Some people prefer to mix all their greens from a yellow and a blue, while others prefer to start with a ‘base’ green and then alter it by adding yellows, blues or earths. So far I have used the latter method but either works equally well; it just depends on the preference of the artist. I have used Winsor (phthalo) green (Yellow Shade) as my base, but you could also use the Blue Shade version if you wished; it might just change the mixing ratios slightly. Also, as I have shown, you can replicate either phthalo green by adding a touch of blue (to YS) or yellow (to BS). The trick is working out the exact amount of each colour to add, and this can take a bit of tinkering. For the Leaf Green, you need to only use the tiniest amount of green. Hooker’s Green appears in most brands’ line-ups but is often made of completely different pigments, and sometimes has slightly different hue/shade. However there are as many ways to replicate these variations as there are variations themselves. Perylene Green could also have been mixed using Winsor Green and black, but I like the more vivid hue of the Payne’s Grey mix.

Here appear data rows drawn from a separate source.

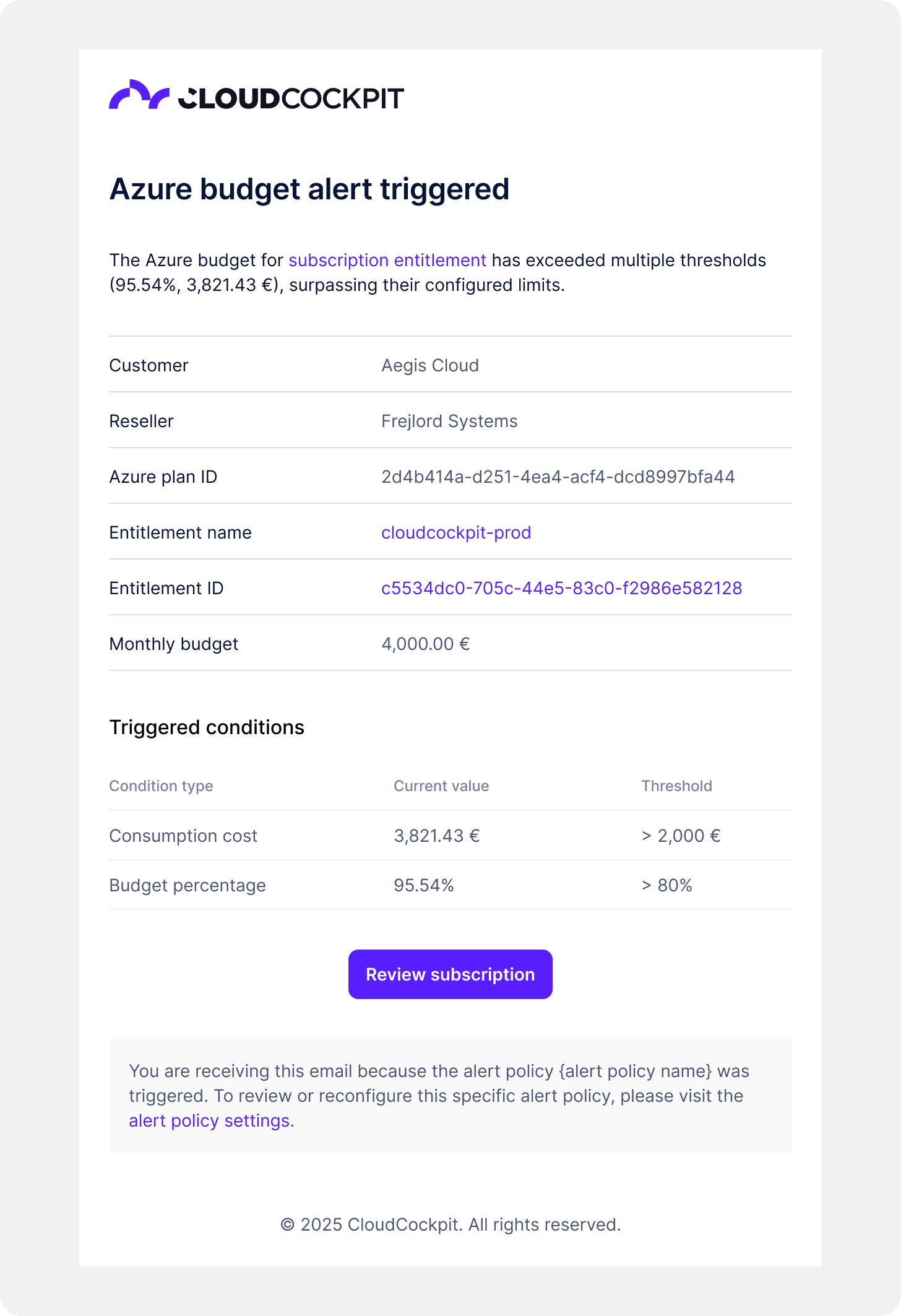The height and width of the screenshot is (1316, 901).
Task: Click the CloudCockpit wordmark text
Action: pyautogui.click(x=291, y=98)
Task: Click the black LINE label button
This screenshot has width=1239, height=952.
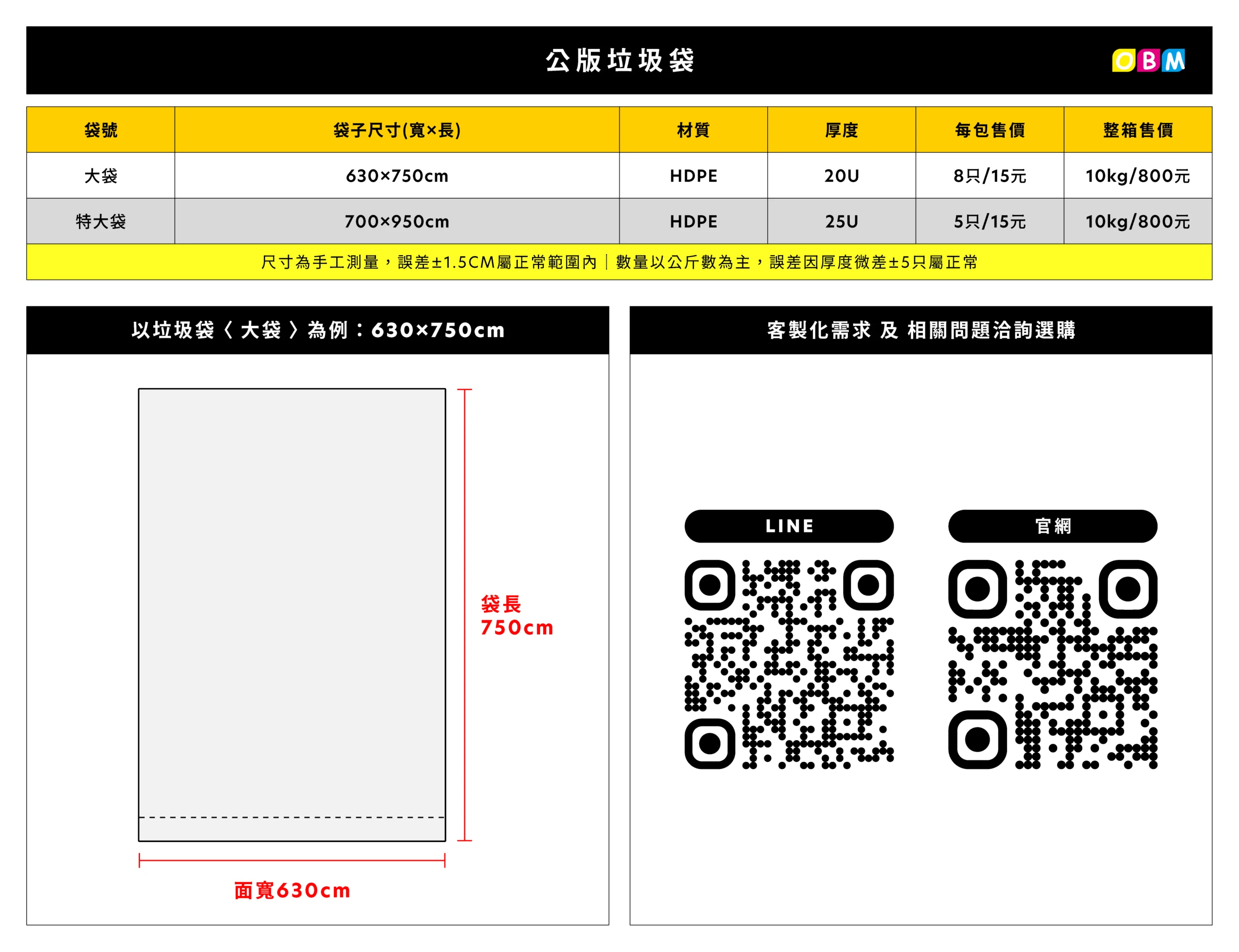Action: (x=788, y=526)
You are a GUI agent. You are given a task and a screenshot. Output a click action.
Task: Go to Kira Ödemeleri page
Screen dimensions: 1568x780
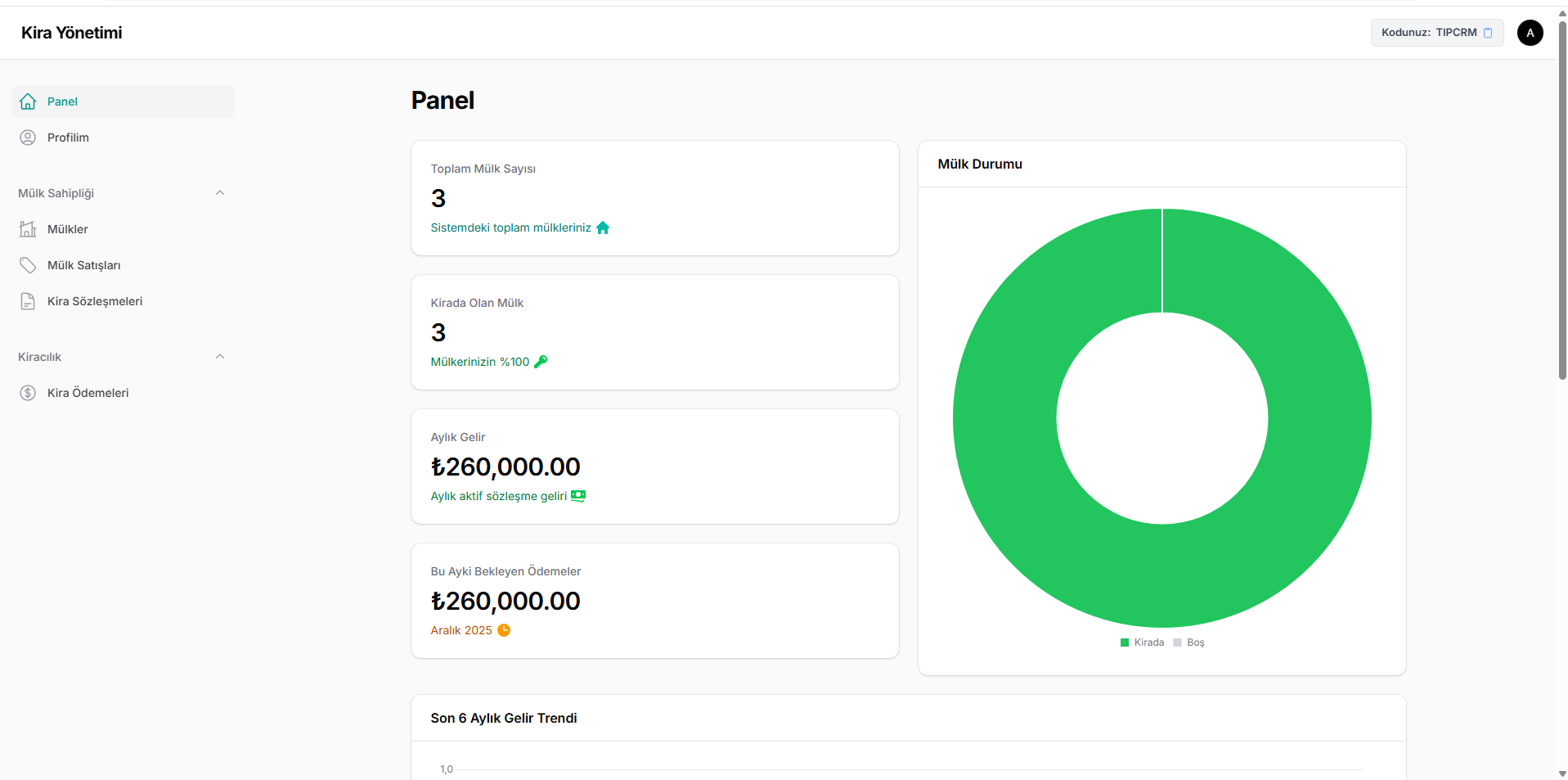point(88,393)
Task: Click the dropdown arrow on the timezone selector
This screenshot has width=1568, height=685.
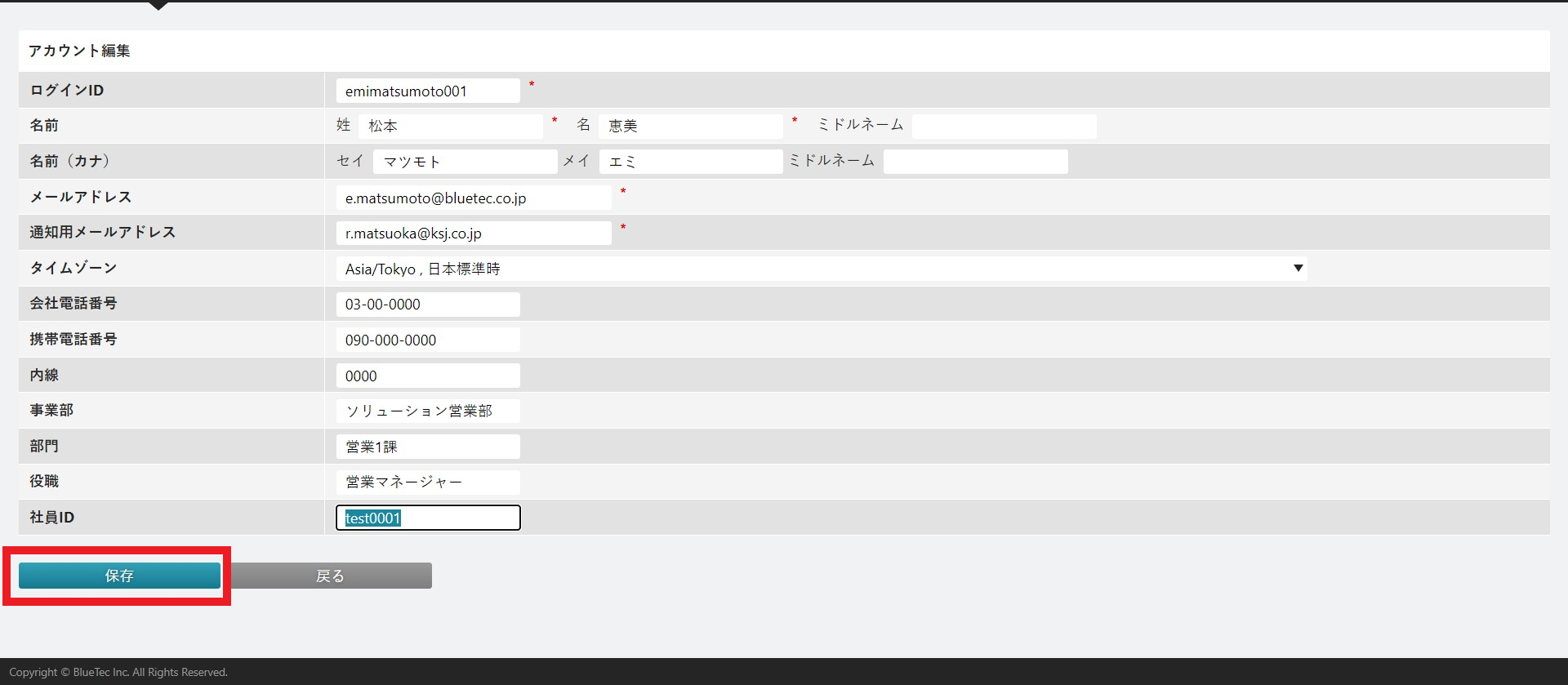Action: coord(1298,269)
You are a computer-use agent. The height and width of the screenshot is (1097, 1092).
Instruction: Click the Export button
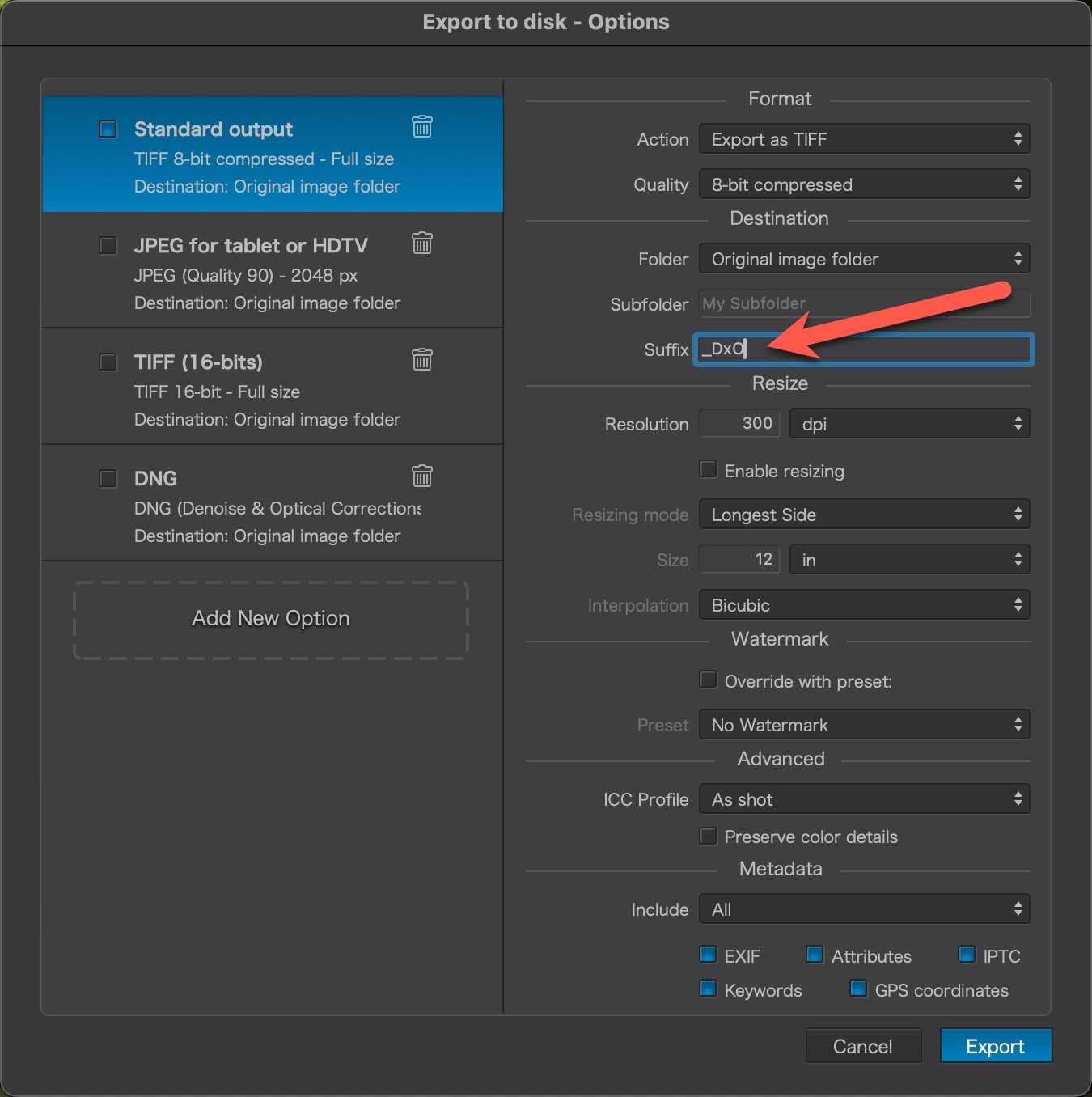pyautogui.click(x=995, y=1046)

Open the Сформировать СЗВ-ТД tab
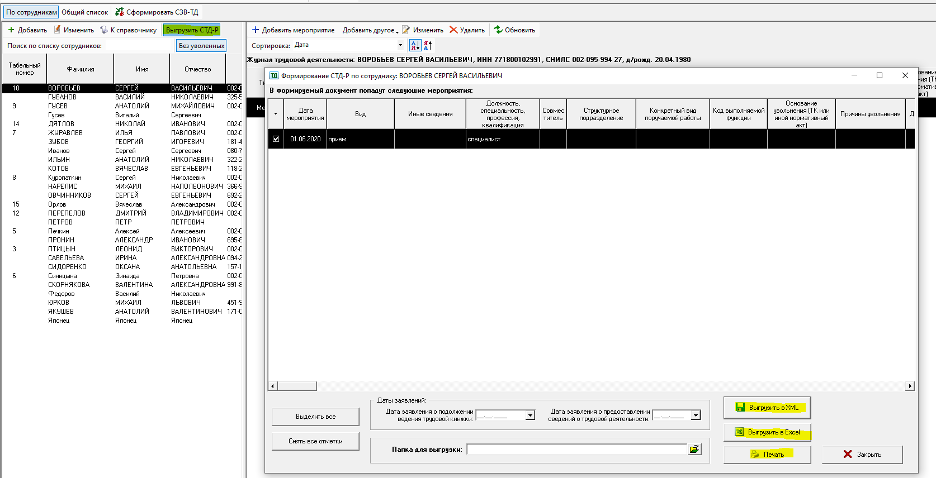click(x=155, y=11)
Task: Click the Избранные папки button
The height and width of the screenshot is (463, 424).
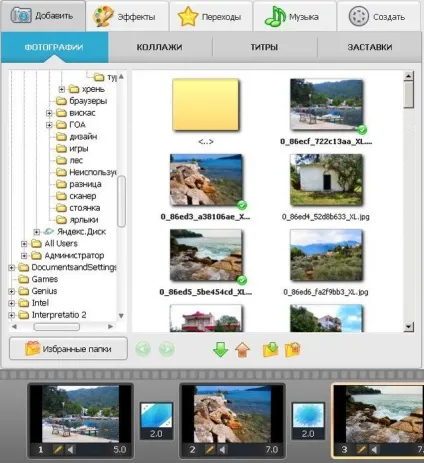Action: (68, 349)
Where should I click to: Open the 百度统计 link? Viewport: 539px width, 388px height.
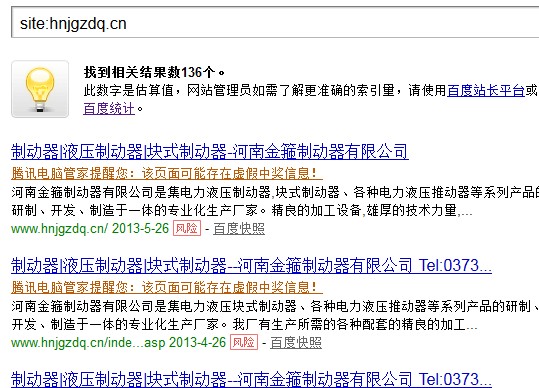tap(109, 109)
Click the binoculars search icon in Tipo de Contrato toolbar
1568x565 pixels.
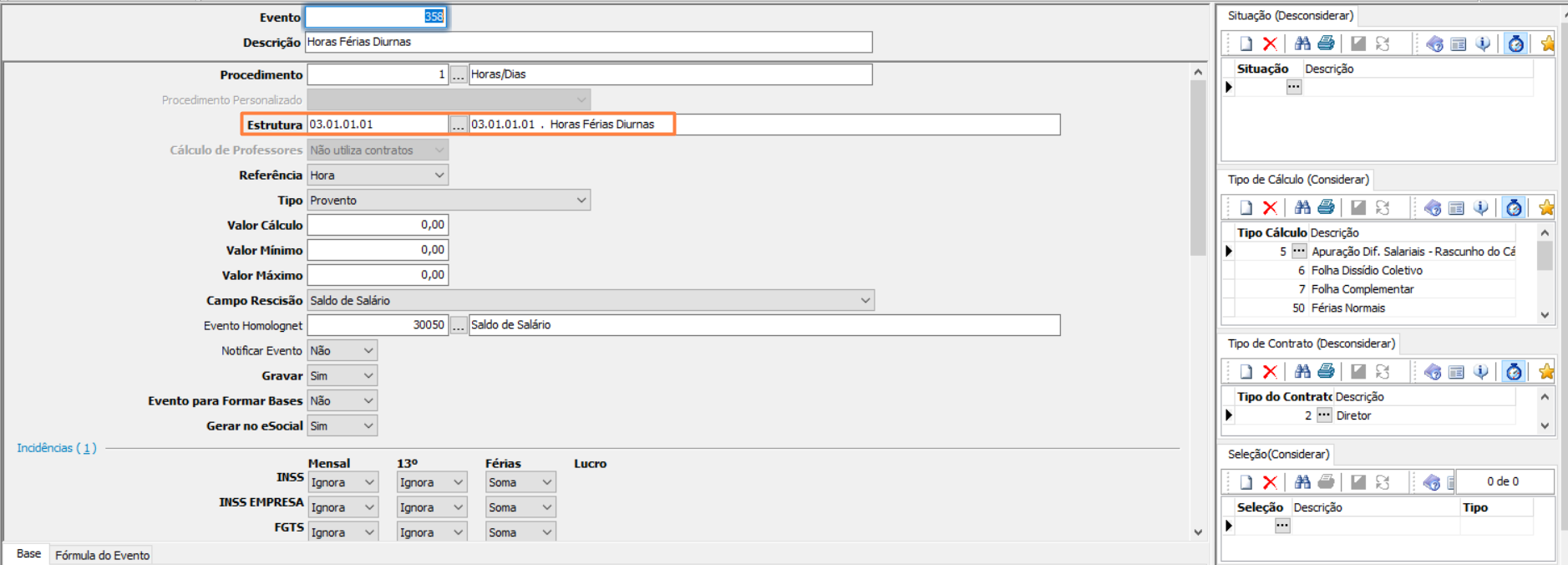(1302, 371)

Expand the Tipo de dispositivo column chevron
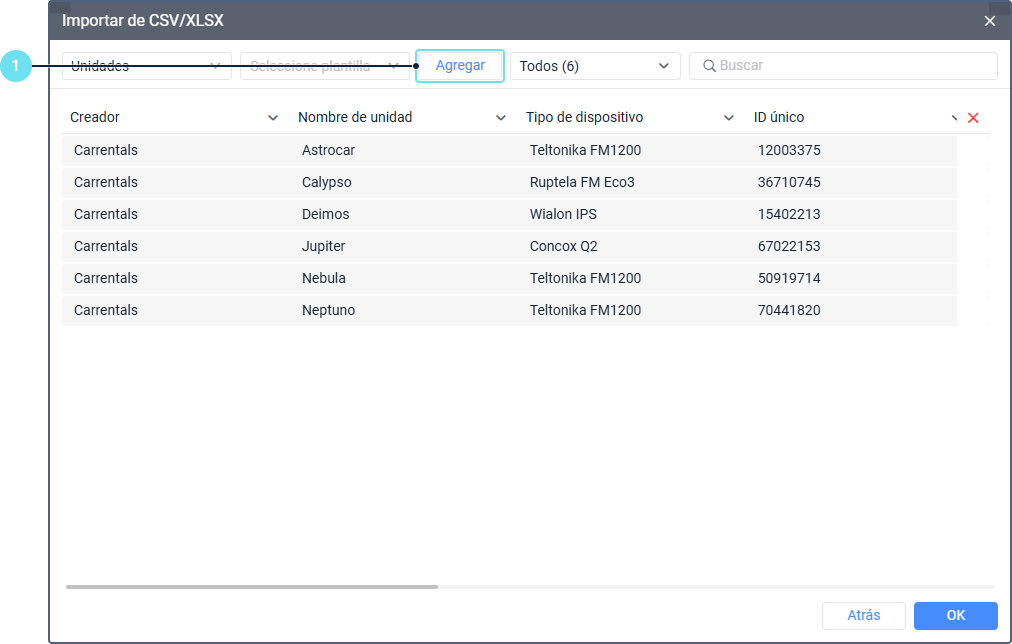tap(729, 117)
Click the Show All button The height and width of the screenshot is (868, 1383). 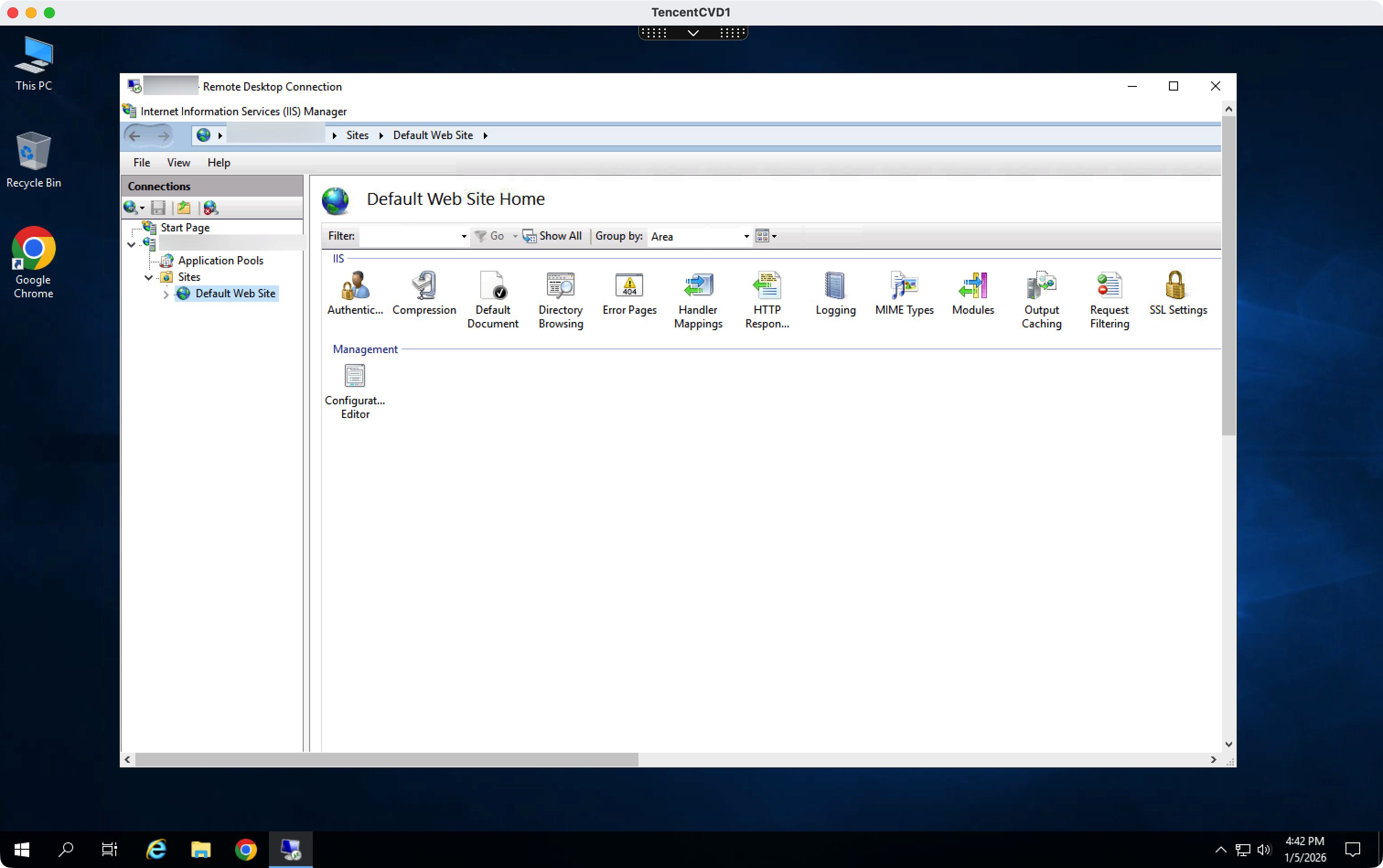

Burnt Umber is one of those colours that seems to have a different pigment formulation in many brands. Though the ‘expected’ BU pigment is PBr7, I have seen some that include PR101, Pbk9 and other random guests, including Winsor and Newton’s Burnt Umber, which for some reason is a three-pigment mix. Some artists care less about the pigment and more about the actual appearance of the colour, so it is just a matter of what they think works best. I actually prefer MaimeriBlu’s Burnt Umber to the WN paint; it is a good, deep, dark brown and it is what I envisage a Burnt Umber to look like, as opposed to WN’s slightly orange-hued BU. But the WN one serves its purpose, so for now it remains in my palette. Mars Violet was a bit tricky to mix (and I still didn’t get it 100% accurate) so if it is a colour you use often, it might be worth just having a tube of it rather than having to mix it all the time.
Payne’s Grey seems to have a completely different pigment combination in every brand I have looked at, being composed of variations of blacks, blues, violets and even earths. Some lean towards blue while others are more neutral. Luckily it is fairly easy to mix; most dark blues mixed with an earth brown will usually give you what you want. The grey I have mixed here has a bluish cast but this could be neutralised by adding a bit more Burnt Umber.
So before rushing out to buy a Shiny New Tube, first look to the tubes in your own collection; you may find that you can easily mix that tempting colour from paints you already have.